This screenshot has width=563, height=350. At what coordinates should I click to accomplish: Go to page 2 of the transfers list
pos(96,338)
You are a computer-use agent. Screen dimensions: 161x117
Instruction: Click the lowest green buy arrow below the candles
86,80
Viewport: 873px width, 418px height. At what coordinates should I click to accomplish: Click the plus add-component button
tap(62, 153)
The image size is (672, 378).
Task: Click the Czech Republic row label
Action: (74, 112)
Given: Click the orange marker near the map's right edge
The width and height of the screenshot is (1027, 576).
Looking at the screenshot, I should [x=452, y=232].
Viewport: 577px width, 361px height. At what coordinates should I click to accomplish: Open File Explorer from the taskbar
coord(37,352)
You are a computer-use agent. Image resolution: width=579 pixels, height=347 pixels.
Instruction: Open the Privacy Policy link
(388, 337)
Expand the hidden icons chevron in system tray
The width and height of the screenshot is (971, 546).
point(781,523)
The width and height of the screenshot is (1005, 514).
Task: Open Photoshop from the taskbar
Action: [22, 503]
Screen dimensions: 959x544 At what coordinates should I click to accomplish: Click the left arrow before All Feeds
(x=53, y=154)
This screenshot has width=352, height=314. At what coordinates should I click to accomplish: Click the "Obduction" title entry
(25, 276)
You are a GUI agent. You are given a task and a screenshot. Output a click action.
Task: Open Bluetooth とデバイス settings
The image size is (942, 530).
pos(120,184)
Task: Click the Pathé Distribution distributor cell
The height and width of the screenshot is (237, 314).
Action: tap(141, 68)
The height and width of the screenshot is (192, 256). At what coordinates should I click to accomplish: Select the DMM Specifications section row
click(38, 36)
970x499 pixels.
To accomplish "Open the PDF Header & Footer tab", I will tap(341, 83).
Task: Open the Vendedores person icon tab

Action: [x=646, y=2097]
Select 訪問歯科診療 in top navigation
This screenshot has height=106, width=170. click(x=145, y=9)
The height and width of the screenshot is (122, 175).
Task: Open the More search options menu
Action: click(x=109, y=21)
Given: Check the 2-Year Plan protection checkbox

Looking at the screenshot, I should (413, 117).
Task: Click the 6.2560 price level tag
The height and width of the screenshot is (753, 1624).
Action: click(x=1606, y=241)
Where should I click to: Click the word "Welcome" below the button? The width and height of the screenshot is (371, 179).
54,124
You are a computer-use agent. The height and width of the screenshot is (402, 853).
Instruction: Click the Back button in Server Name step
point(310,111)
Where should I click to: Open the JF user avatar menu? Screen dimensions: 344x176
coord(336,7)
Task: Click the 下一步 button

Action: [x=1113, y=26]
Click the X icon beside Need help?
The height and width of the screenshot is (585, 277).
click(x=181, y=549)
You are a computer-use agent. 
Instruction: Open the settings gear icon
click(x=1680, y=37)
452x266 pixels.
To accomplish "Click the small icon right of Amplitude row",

## Work item
Reproduce exactly the lines above from the line with "The height and width of the screenshot is (192, 256)." to the line with "Task: Click the 6.2560 price level tag", including both, and add nothing.

## Final answer
The height and width of the screenshot is (192, 256). At what coordinates should I click to accomplish: Select the DMM Specifications section row
click(38, 36)
970x499 pixels.
To accomplish "Open the PDF Header & Footer tab", I will tap(341, 83).
Task: Open the Vendedores person icon tab

Action: [x=646, y=2097]
Select 訪問歯科診療 in top navigation
This screenshot has height=106, width=170. click(x=145, y=9)
The height and width of the screenshot is (122, 175).
Task: Open the More search options menu
Action: click(x=109, y=21)
Given: Check the 2-Year Plan protection checkbox

Looking at the screenshot, I should (413, 117).
Task: Click the 6.2560 price level tag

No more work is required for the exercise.